How ideas set out in the E-myth combined with a wiki can improve your business
Over the summer traveling back and forth to Brussels I read the E-Myth Revisited by Michael Gerber. It’s one of those books most Entrepreneurs pick up at some point.
One of the core topics in the book is to treat your business as the first of 5,000 franchises. This is the prototype. In developing this prototype you must design, document and continually perfect a central operating manual which details every aspect of how to run the business. This operating manual could actually be a number of manuals for different levels of staff, but the point is that you must have something that describes the procedures and processes for consistently delivering whatever it is you deliver.
One of the examples cited is that of a successful hotel where every detail is managed by such an operations manual. From the way the beds are made, to cleaning checklists, recruitment procedures, how to order supplies, what to say to the guests when they arrive to the phone numbers of local restaurants….it’s all in the manual. The author talks about his delight in how such a consistent and well delivered service is provided every time he stays at the hotel. Every member of staff knows exactly what they are to do and every detail seems to be practiced, refined and perfected on a continual basis.

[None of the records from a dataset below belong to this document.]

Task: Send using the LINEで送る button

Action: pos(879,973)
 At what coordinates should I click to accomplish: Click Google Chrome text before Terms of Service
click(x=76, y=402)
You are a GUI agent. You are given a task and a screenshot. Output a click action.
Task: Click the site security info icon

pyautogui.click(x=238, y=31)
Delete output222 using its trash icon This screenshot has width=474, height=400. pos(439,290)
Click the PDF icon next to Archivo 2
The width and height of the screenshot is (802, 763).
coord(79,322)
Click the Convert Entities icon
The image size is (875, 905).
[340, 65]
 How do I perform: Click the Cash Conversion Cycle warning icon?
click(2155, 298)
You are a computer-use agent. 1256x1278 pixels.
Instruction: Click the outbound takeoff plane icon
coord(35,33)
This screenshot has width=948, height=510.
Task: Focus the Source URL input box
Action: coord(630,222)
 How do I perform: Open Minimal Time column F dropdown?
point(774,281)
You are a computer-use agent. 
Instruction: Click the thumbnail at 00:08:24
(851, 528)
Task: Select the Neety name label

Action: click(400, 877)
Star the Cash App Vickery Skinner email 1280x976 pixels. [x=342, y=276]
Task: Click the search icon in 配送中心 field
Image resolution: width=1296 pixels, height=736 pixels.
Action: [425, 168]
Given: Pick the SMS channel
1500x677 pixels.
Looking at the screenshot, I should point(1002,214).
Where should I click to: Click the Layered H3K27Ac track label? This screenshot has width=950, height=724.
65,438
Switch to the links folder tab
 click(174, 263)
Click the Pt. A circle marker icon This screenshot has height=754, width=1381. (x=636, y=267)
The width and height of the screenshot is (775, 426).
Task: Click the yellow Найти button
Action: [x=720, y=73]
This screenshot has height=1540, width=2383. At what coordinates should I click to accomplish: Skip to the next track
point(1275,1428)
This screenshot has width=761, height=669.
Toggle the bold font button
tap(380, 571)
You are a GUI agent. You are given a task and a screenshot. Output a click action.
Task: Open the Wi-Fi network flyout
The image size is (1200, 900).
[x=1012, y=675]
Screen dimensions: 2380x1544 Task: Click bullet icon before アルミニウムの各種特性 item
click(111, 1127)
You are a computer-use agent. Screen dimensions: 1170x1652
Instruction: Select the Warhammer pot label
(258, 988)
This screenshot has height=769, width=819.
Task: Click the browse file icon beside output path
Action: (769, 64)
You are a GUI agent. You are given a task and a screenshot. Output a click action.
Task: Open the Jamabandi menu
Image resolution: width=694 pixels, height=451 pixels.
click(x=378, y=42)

Documenting procedures and practices is nothing new, and this book has been around for years. What is new is how technology can make this approach easy to apply, and how easy and cheap it would be to maintain. However before I step into the technology, let me give you another example of how successful this approach can be.
A friend and collaborator has recently performed some consultancy for what is now a very successful law firm in the UK. What’s unique about this firm is how they whole heartedly adopted the E-Myth approach as a mechanism for growing the business. Normally for a law firm in this sector the company structure would be something in order of 1 partner to 4 associates. This number is largely dictated by the the amount of management level guidance and oversight required per associate. However, the firm has grown to 5 partners with a total of 40 associates. That’s double the norm. They achieved this by documenting every detail of how the business operates in a series of interconnected Word documents. They used a Word document per process or procedure and hyper linked them together to allow the reader to follow through a set of processes without knowingly seeking out and opening a number of different files. When an update was required, it was simply a matter of opening the relevant document, making the change and saving it back to the central repository. Associates are required to use the ‘manual’ as a first port of call for any procedure or activity they do not know off by heart, thus freeing the partners up to manage more staff and business.
Of course, you can all see where I am going with this. What I’ve just described is a crude wiki. The law firm unknowingly developed a kind of wiki as their E-Myth inspired operations manual.
Doing this in a ‘real’ wiki would be much easier and would allow a greater level of flexibility, accessibility and scalability. In some ways most wikis set out to be a kind of operations manual. Whether it’s for a project, a team, an entire company or your own personal wiki. They are used to store information to guide and help others in the quest for knowledge or to perform a specific task.
During my time with Pfizer we were developing Pfizerpedia, a company wide wiki with very few content limitations. One day this resource could be THE go to guide for achieving anything in the company. Point a user to it and let them learn. At no point has anyone suggested it would facilitate growth similar to that of the law firm, but why not!? Done properly and by the right people, a wiki like this could facilitate many things if not just the ability to distribute knowledge and guidance to those who need it.
So, since the barrier to implementing the ideas put forth in the E-myth have been lowered, why not identify an aspect of your business to ‘franchise’?